= Beginning of Section =

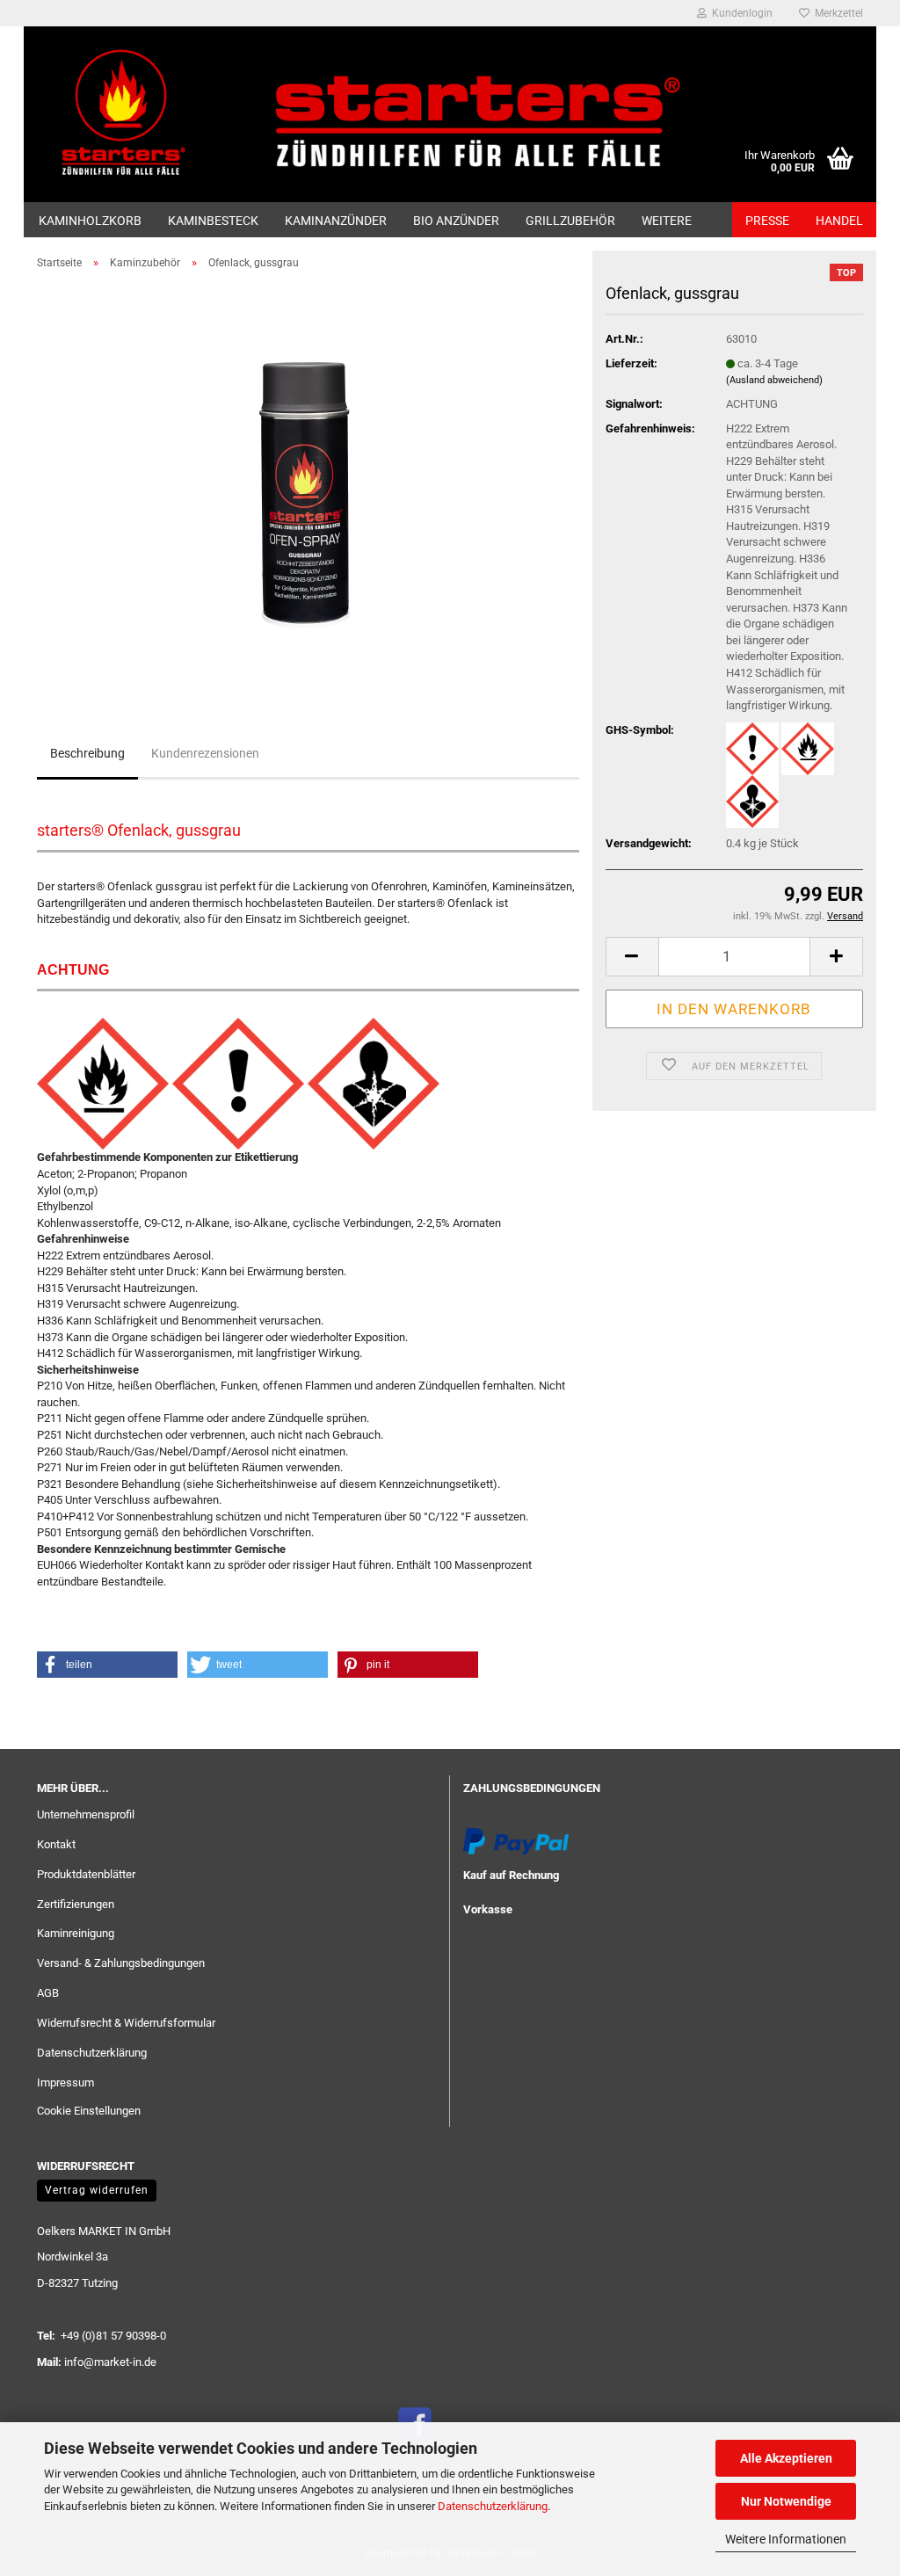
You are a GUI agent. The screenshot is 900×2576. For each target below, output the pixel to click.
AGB (48, 1992)
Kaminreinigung (75, 1933)
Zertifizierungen (75, 1904)
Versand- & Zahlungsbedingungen (121, 1963)
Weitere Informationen (785, 2539)
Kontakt (56, 1844)
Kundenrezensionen (205, 753)
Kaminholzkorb (90, 221)
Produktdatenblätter (86, 1874)
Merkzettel (836, 13)
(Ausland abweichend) (774, 380)
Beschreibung (87, 753)
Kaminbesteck (213, 221)
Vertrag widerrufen (97, 2190)
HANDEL (839, 221)
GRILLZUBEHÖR (570, 221)
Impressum (65, 2082)
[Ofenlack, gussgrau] (308, 481)
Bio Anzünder (456, 221)
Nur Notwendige (786, 2501)
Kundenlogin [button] (740, 13)
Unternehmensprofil (85, 1814)
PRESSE (767, 221)
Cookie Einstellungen (89, 2110)
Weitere (667, 221)
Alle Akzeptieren (786, 2458)
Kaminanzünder (336, 221)
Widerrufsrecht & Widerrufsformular (126, 2022)
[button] (632, 956)
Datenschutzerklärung (493, 2506)
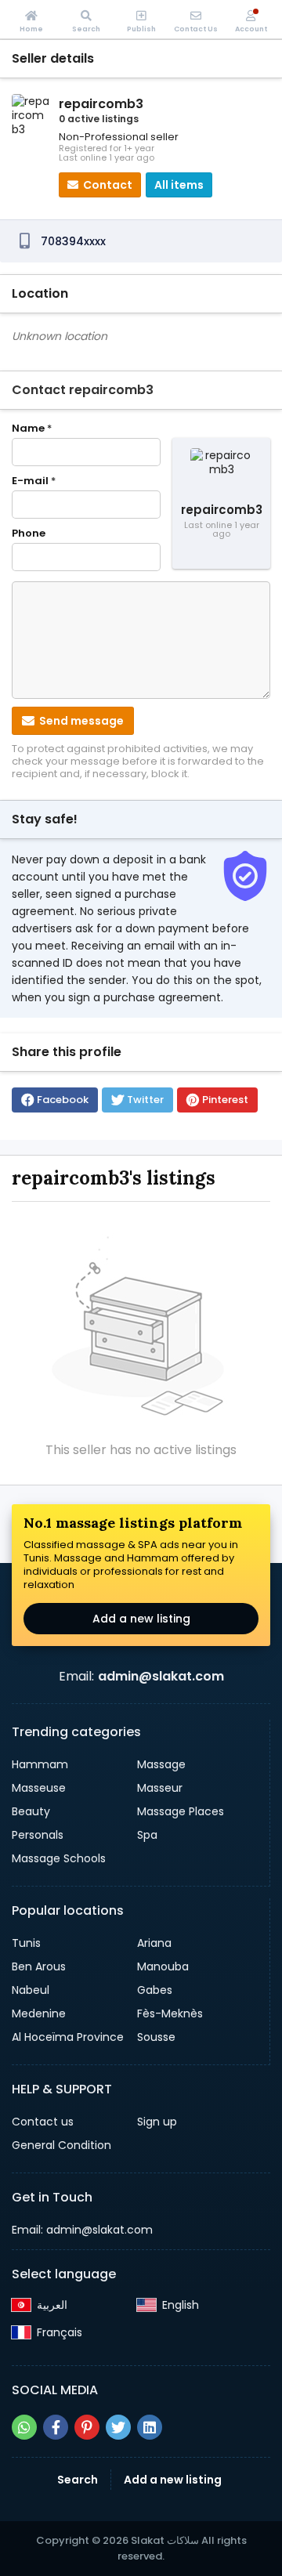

= End of Section =

*WORK TASK:* Both end lines included, restate word for word the lines above from the line with "(Ausland abweichend) (774, 380)" to the line with "Kundenlogin [button] (740, 13)", and nothing else.

*ANSWER FOR THE TASK:*
(Ausland abweichend) (774, 380)
Beschreibung (87, 753)
Kaminbesteck (213, 221)
Vertrag widerrufen (97, 2190)
HANDEL (839, 221)
GRILLZUBEHÖR (570, 221)
Impressum (65, 2082)
[Ofenlack, gussgrau] (308, 481)
Bio Anzünder (456, 221)
Nur Notwendige (786, 2501)
Kundenlogin [button] (740, 13)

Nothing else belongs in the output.